Este é um dos primeiros textos (ou o primeiro, não me lembro) que produzi fazendo esse contraponto entre cinema e história, refere-se a uma análise breve do filme 300 de Zack Snyder.

Vamos ser logo diretos: 300 não é um filme com pretensões históricas. É ingênuo achar que assistindo ao filme teremos um relato fiel da Batalha das Termópilas ocorrida durante a Segunda Guerra Médica (481 e 479 a.C.), mas antes de tudo, entender os fatos históricos apresentados no filme torna a história mais interessante e evita que possamos cometer qualquer gafe quanto ao conhecimento histórico.

Heródoto de Helicarnasso (490-425 a.C.), historiador grego, produziu em suas Istorai - em grego, investigações ou explorações - uma das fontes primordiais sobre a Batalha das Termópilas. Relatos estes que serviram de base para que Frank Miller fizesse 300, sua graphic novel, trabalho que foi a fonte para o filme dirigido por Zack Snyder. Mas considerações à parte, vamos analisar alguns pontos explorados pelo filme 300 e perceber que relação existe com os fatos históricos.

No início do filme somos apresentados a eugenia, prática espartana de purificação da raça. Ao nascer a criança era examinada por um grupo de anciões, se não apresentasse nenhuma deformidade a criança ficaria com a família até os 7 anos e depois enviada ao quartel, mas se apresentasse um defeito qualquer era sacrificada, sendo arremessada do alto de um penhasco. Mas é importante dizer que toda regra tem sua exceção. Heródoto em seus relatos diz que quando Leônidas nasceu este apresentava um dedo torto e por isso teria que ser sacrificado, mas o ancião que o examinou teria percebido que aquela criança estaria destinada a realizar uma grande façanha e a poupou.

Um outro ponto curioso do filme que vale a pena ser analisado é o papel da mulher na sociedade espartana. De fato ela gozava de mais liberdade em comparação com as mulheres atenienses. Em Esparta, as mulheres eram preparadas desde crianças para a guerra e também preparavam o corpo para gerar o guerreiro perfeito. Em 300 é marcante a presença de Gorgó, mulher de Leônidas, que na verdade era também sua sobrinha. Em certa ocasiões teriam perguntado para Gorgó por que as mulheres espartanas eram "as únicas gregas que mandavam nos homens", e ela respondeu: "Ora, porque parimos homens de verdade". Mas muito cuidado: em 300, Gorgó se dirigi aos cidadãos espartanos na Assembléia, no entanto não existe nada documentado de que mulheres tomassem parte das decisões políticas, exclusivas aos homens.

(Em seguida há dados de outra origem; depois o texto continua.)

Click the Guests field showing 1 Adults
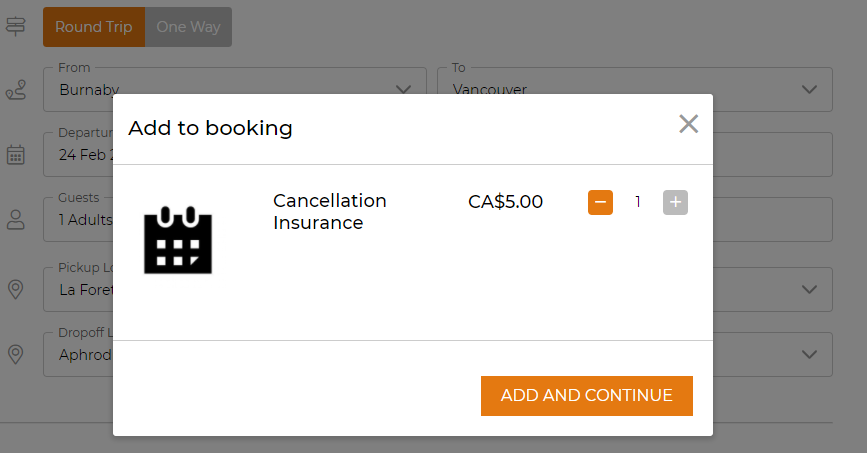The image size is (867, 453). [x=438, y=220]
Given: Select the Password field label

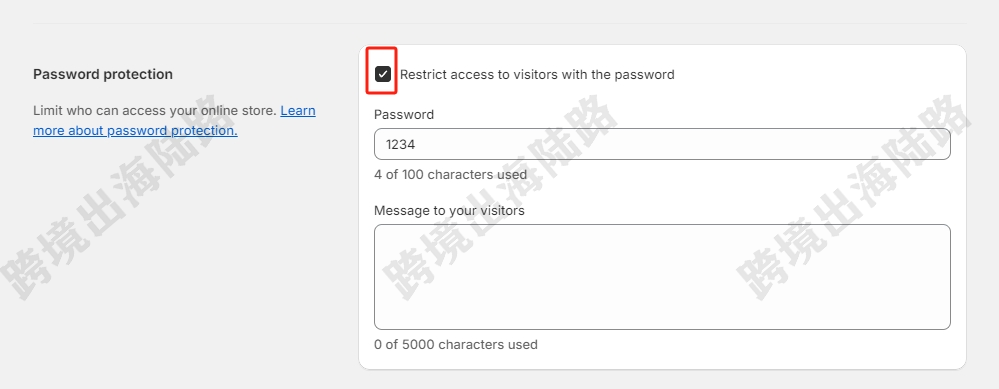Looking at the screenshot, I should [404, 115].
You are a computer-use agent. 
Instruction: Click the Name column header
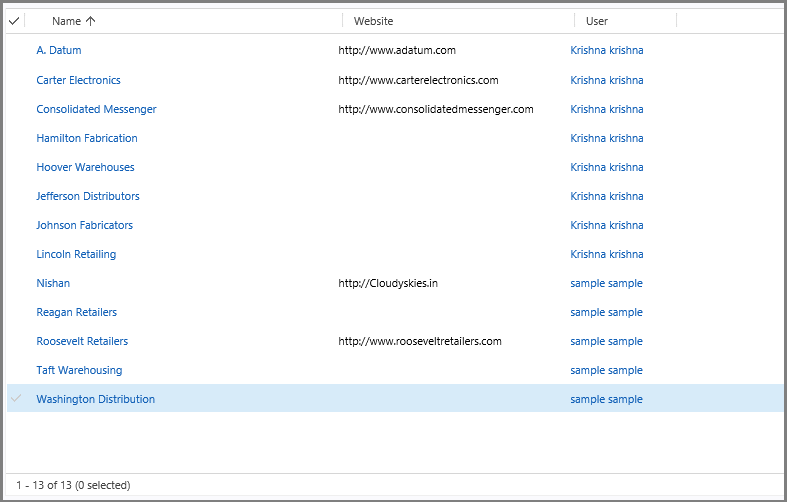click(x=66, y=21)
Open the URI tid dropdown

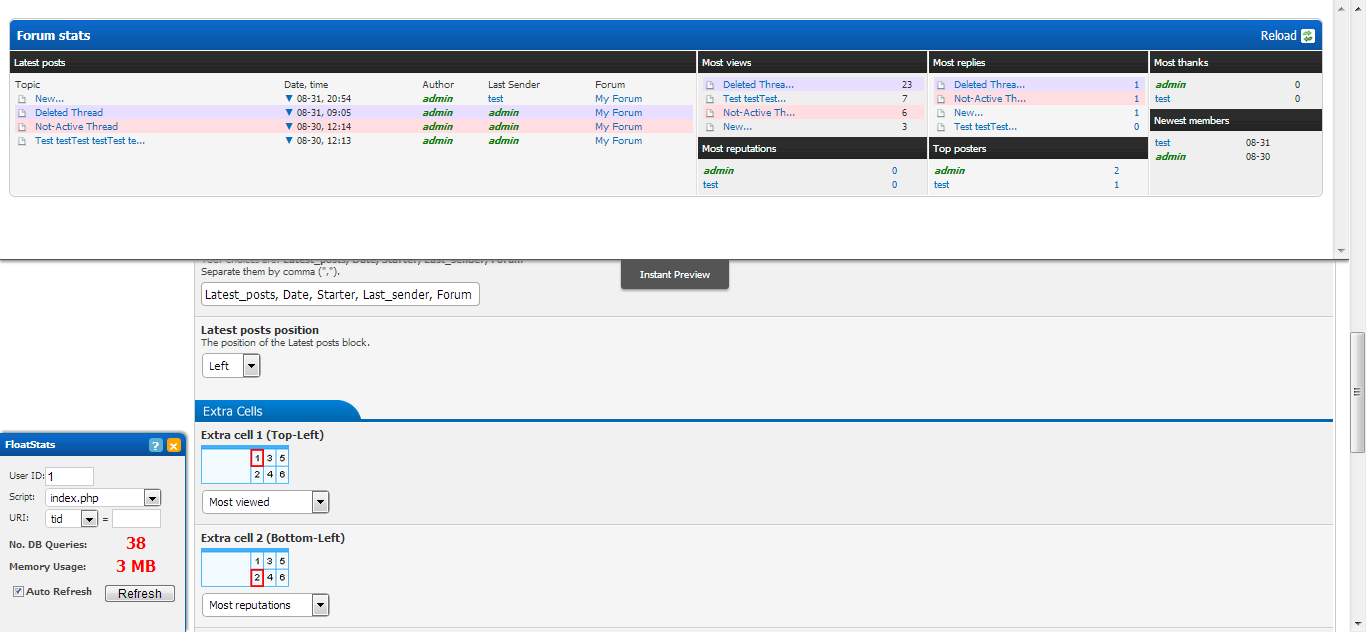(x=89, y=519)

Um outro traço da cultura grega que aparece no filme, mas não é explicado, é a Carnéia. Durante esse festa, um dos mais importantes festivais religiosos em honra ao deus Apolo, os líderes gregos não podiam declarar guerra e nem retirar seus exércitos de suas cidades, pois todos os cidadãos homens deveriam ser purificados.

Os persas não eram tão "assombrosos" como representados no filme 300, e segundo os relatos históricos tão pouco representavam uma verdadeira ameaça ao mundo grego. Os persas eram pacíficos e tolerantes - em comparação aos assírios e babilônicos - não representavm uma ameaça aos costumes locais, não impunham sua língua e nem sua religião. No entanto esses fatos não aperecem no enredo do filme porque isso não interessa. O que importa é a visão maniqueísta da história, ou seja, a eterna luta do "bem" contra o "mal", e alguém sempre tem que fazer o papel do "mal".

Dificilmente assistiremos um filme fidedigno aos fatos e valores históricos, pois temos que levar em conta que o filme é o produto de uma visão individual ou de um grupo, que modificam a história para inserir mais romantismo, suspense, ação ou comédia. Ignorar esses fatos é fatal, pois estaremos absorvendo uma visão não condizente com a realidade do fato histórico. Se quiséssemos que 300 fosse fiel aos fatos documentados, o título do filme deveria ser modificado para 301, porque parece que na contagem final, deixaram Leônidas de fora.